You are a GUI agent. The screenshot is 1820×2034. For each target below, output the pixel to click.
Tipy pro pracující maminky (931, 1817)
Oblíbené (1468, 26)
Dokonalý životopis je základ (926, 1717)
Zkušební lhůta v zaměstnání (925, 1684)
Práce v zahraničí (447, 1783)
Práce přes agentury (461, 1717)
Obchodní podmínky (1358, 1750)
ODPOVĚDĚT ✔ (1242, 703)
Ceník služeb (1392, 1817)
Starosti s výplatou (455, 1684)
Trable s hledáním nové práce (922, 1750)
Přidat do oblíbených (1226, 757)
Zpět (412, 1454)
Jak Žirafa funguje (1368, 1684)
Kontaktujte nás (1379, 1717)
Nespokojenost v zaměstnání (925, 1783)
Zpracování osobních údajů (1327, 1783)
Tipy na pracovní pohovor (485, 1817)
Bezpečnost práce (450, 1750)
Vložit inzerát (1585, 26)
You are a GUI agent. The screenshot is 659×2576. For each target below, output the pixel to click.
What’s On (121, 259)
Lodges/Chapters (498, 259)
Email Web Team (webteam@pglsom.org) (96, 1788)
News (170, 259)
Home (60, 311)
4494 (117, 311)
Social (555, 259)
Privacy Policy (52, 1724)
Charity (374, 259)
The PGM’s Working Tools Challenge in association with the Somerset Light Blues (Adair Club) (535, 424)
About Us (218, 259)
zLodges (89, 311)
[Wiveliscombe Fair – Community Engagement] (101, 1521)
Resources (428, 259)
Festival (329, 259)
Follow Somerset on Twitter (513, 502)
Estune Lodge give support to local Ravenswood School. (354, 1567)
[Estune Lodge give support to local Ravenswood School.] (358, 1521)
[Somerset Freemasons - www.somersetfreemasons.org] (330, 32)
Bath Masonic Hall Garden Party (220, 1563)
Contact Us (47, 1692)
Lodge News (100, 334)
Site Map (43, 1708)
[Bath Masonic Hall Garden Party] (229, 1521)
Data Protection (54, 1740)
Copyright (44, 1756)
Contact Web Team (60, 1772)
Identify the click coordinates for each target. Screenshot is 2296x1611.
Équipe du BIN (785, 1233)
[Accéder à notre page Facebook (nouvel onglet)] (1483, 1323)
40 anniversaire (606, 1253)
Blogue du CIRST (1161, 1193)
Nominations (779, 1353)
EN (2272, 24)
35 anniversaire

════════════════

- _Exercise brief_: In the data above, each line holding "Estune" is to be found and copied.

- _Task output_:
Estune Lodge give support to local Ravenswood School. (354, 1567)
[Estune Lodge give support to local Ravenswood School.] (358, 1521)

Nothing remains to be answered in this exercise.